Segments duplicated during fork()? - c

I have studied that during a fork, the data and code segment of the parent process gets duplicated into the child process.
Kindly see the program below.
int main()
{
int a = 5;
pid_t pid;
pid = fork();
if(pid == 0)
{
printf("In child a = %d",a);
}
else
{
printf("In parent a = %d",a);
}
return 0;
}
Here a is in the stack segment of parent process as it is declared inside the function, main(). The child process should only get copy of the code and data segment of the parent process and not the stack during fork(). But when I run the program, I can see that the child process is able to access the variable 'a' also.
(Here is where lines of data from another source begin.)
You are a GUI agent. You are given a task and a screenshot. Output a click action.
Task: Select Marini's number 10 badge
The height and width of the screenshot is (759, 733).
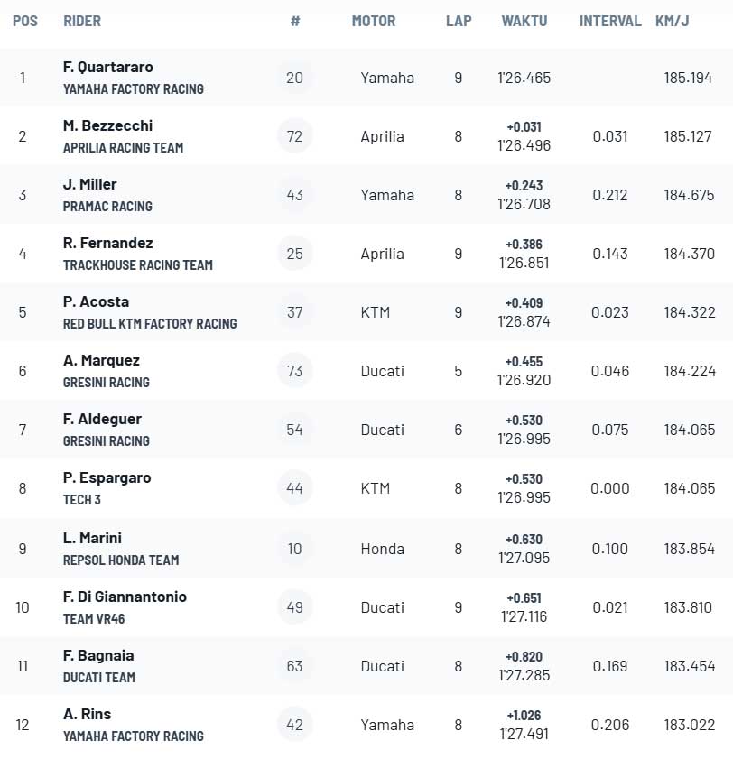coord(295,549)
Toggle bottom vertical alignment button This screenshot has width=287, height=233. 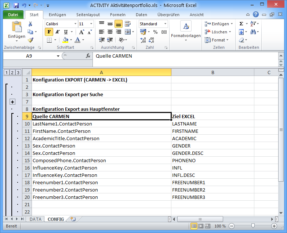pyautogui.click(x=118, y=24)
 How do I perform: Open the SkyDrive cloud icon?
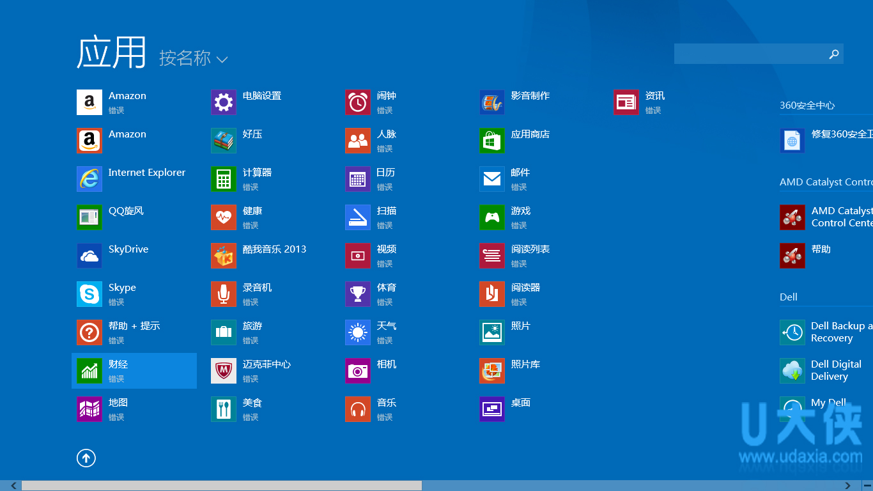coord(89,256)
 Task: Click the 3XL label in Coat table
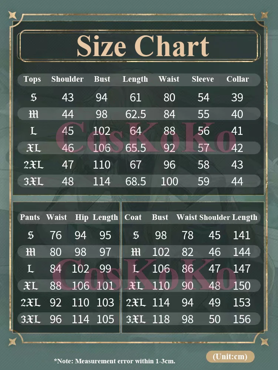pos(136,319)
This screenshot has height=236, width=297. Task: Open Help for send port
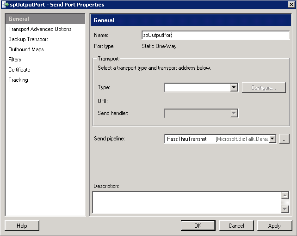pyautogui.click(x=22, y=225)
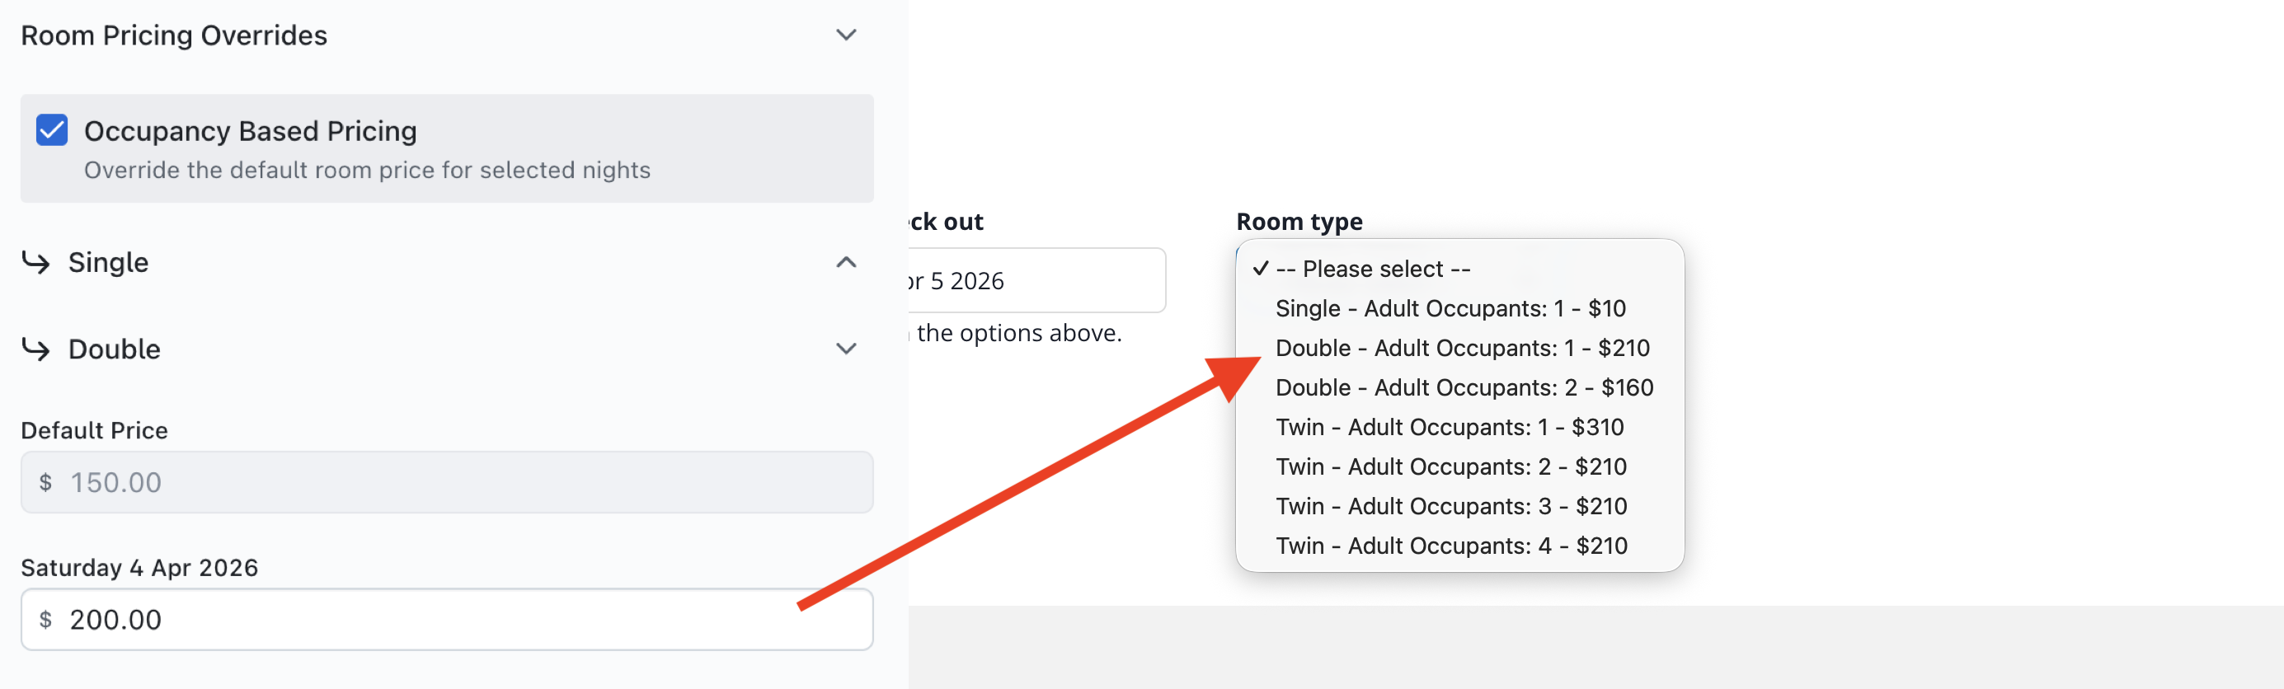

Thats means somehow the stack of parent process is also copied into the child process.
Kindly tell me the reason for this and correct me if my understanding is wrong.

You should check the docs again. fork creates an "exact copy of the calling process". Admittedly, there are a lot of exceptions, but the stack is not one of them.
Also, if the stack wasn't duplicated, the very common idiom (also used in your code) of checking the return value (almost always a stack variable) from fork would fail. There wouldn't be a stack position for pid unless the stack (including stack pointer) was duplicated.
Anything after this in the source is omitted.